The parts of JWT security nobody talks about

This page contains the resources for the talk titled "The parts of JWT security nobody talks about". The slide deck contains a lot of information, as it is from an in-depth session. Shorter versions of the talk skip some of the topics.

Apart from the slides, a cheat sheet covers a set of best practices for securely using JWTs. A guest post for Ping Identity digs into a bit more details.


JSON Web Tokens (JWT) have become the de facto standard to transfer application claims between the client and the server. By design, they incorporate the use of signatures to ensure the integrity of the data. However, merely signing the data alone is not enough to guarantee security.

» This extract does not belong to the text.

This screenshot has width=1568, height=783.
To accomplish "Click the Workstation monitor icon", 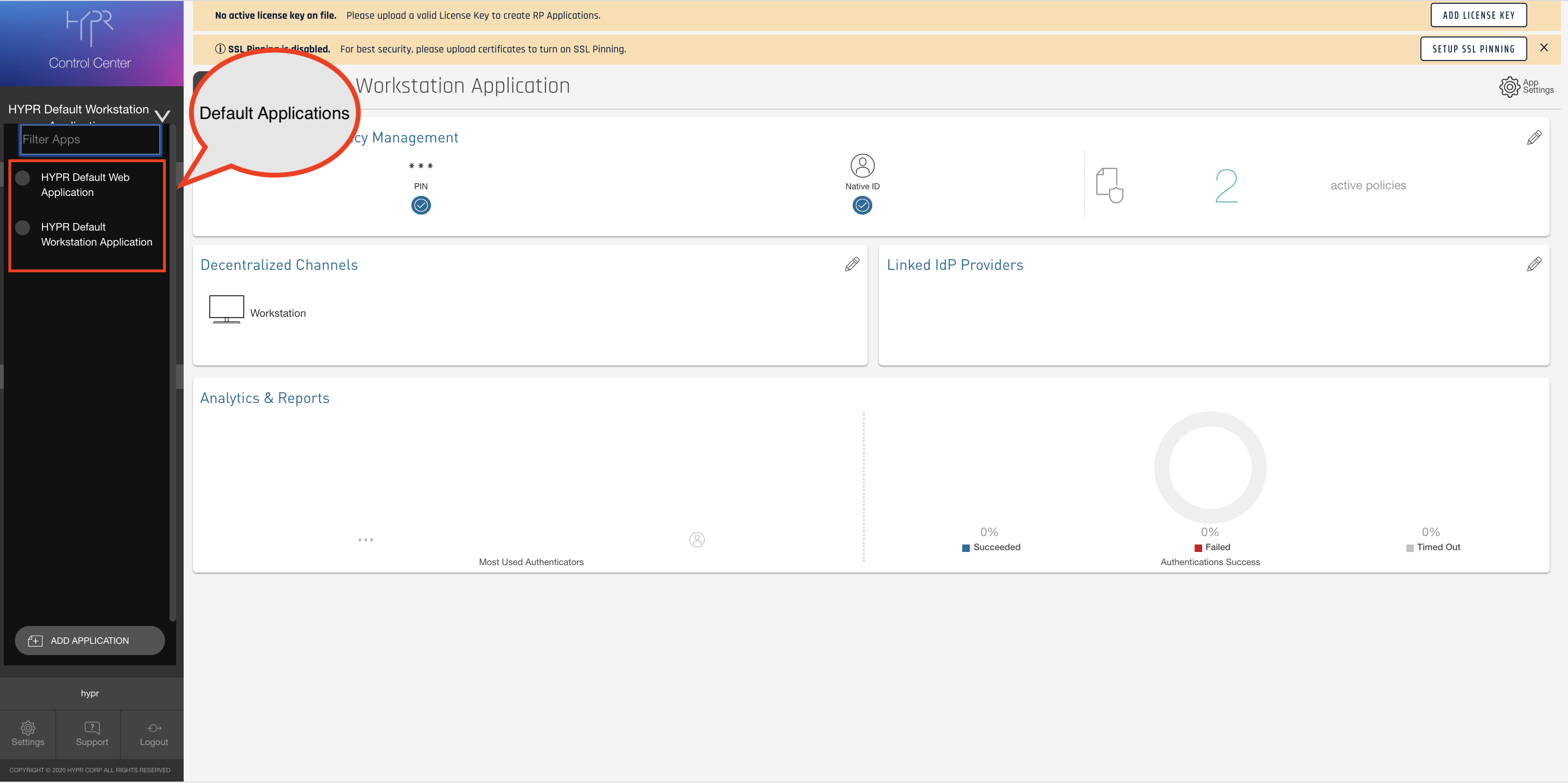I will coord(226,309).
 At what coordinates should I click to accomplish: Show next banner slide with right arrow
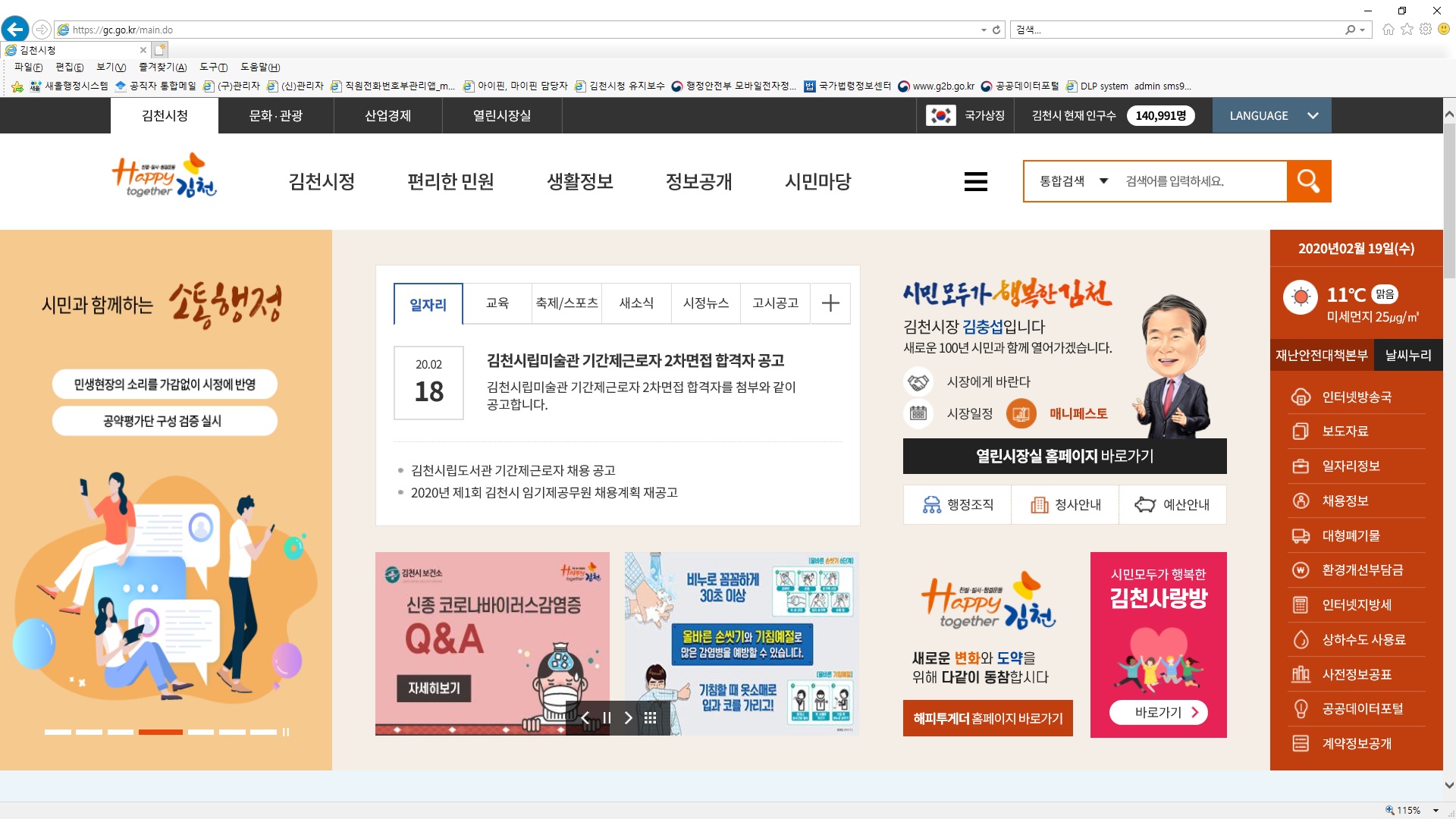[628, 718]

In this talk, we zoom into the security properties of JWTs. After introducing the different signature schemes, we dive into the hard parts nobody talks about. How do you manage and identify the keys used for the signature? How do you handle key rotation? And what about encrypting JWTs? This talk answers all these questions. You will walk away with a set of best practices for adequately securing JWTs.

About Philippe De Ryck

Philippe De Ryck is the founder of Pragmatic Web Security, where he travels the world to train developers on web security and security engineering. He holds a Ph.D. in web security from KU Leuven. Google recognizes Philippe as a Google Developer Expert for his knowledge of web security and security in Angular applications.